Turns out a couple cents can go a long way — or at least make a dent.
Two cents: That's how much money goes into the Suncoast Schools Federal Credit Union Foundation every time a member — most of them educators — swipes a debit card or credit card. Those transactions generate close to $2 million annually, said the foundation's executive director, Mary Tlachac.
Then it's time to give it away.
"The money is earmarked to promote education, health and emotional well-being of our children," Tlachac said. "That's what our mission is. That's what we're about."
In 2012, the foundation donated $1.6 million to support educational programs in 15 Florida counties, Tlachac said, helping to fund things such as Take in Stock in Children programs, annual scholarships in each county and the Ronald McDonald Care Mobile Unit that offers dental and medical care at local schools.
Just prior to the start of the 2013-14 school year, the foundation also awarded a $50,000 grant to help needy kids in 76 Pasco County public schools via the district's Assist, Believe and Care program. Most schools received $500 with a little extra going to schools where 75 percent or more of students qualify for free and reduced-cost meals.
No doubt, the grant provides a bit of a boost for a lot of kids, their families and faculty members.
Community support has long been an important facet of the ABC program's success with local churches, organizations and individuals pitching in to provide essentials such as back packs, school supplies, clothing, food staples, food baskets and gifts for students over the holiday season.

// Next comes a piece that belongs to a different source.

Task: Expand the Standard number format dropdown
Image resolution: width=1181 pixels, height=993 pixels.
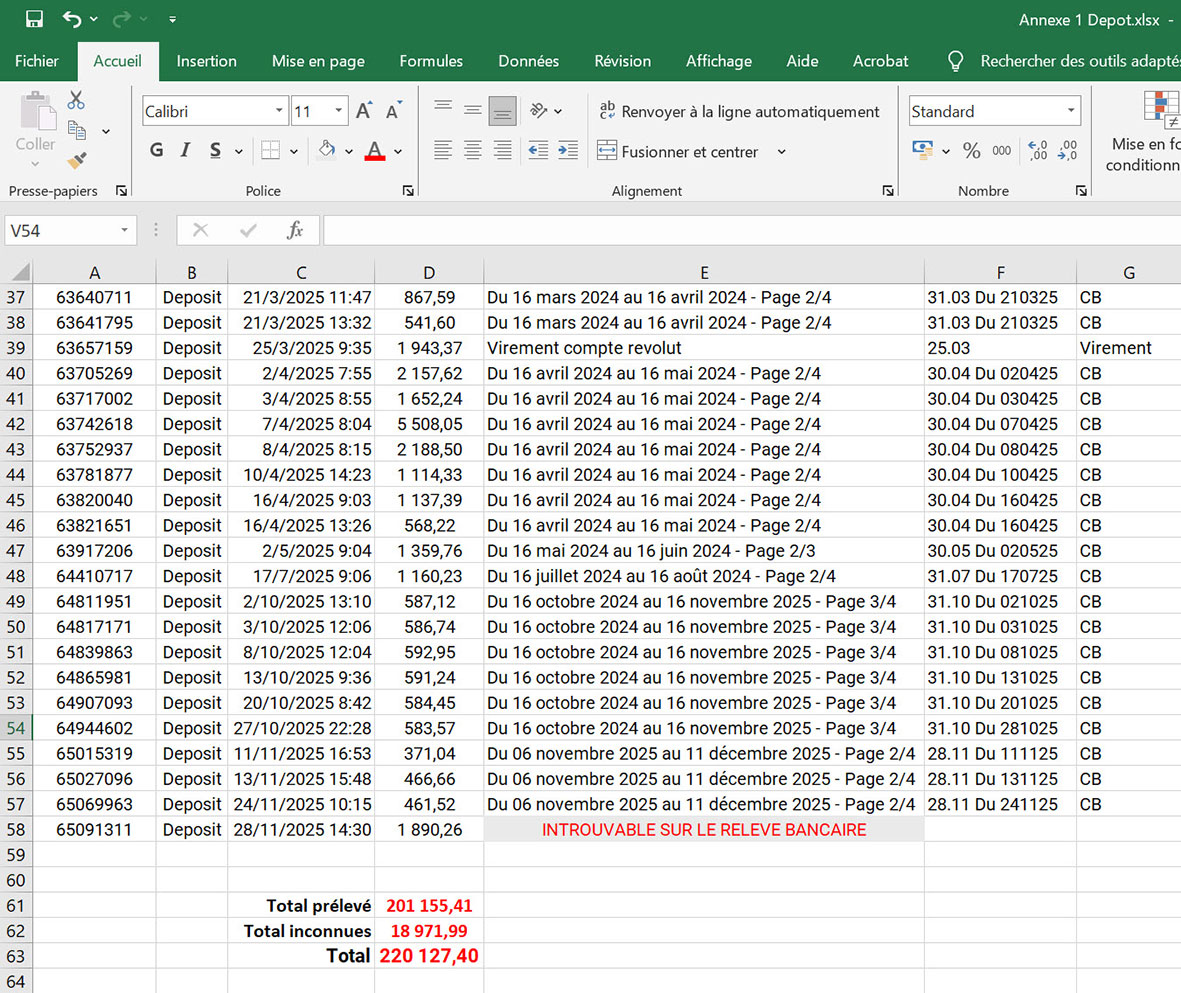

But faculty members tend to be the biggest year-round contributors to ABC programs, said Gulfside Elementary principal Chris Clayton.
The $858 in grant money his school received will certainly help out.
"I've already used some of that money for a couple of families that have approached me about getting their electricity turned on," he said.
He added that he's on the lookout for footwear for students. "I tend to keep my eyes on the shoes the kids are wearing. If I see that they're wearing flip-flops all the time, shoes with holes in them, shoes that are too big, then we'll get them something to wear. Sometimes a family will need emergency food over the weekend when Metropolitan Ministries is closed, so it will help with things like that."
At Lacoochee Elementary the grant will help provide clothing and shoes for students who have been directed to the school clinic by their teachers," said ABC coordinator Tracy Sanderson. "If we have families that come in and need extra assistance, we can help them. We bought some dishes because we had a family that was homeless and they had nothing, so we got some pots and pans and dishes to keep them going."
"We want to do what we can to help the kids succeed," Sanderson said. "And every little bit helps."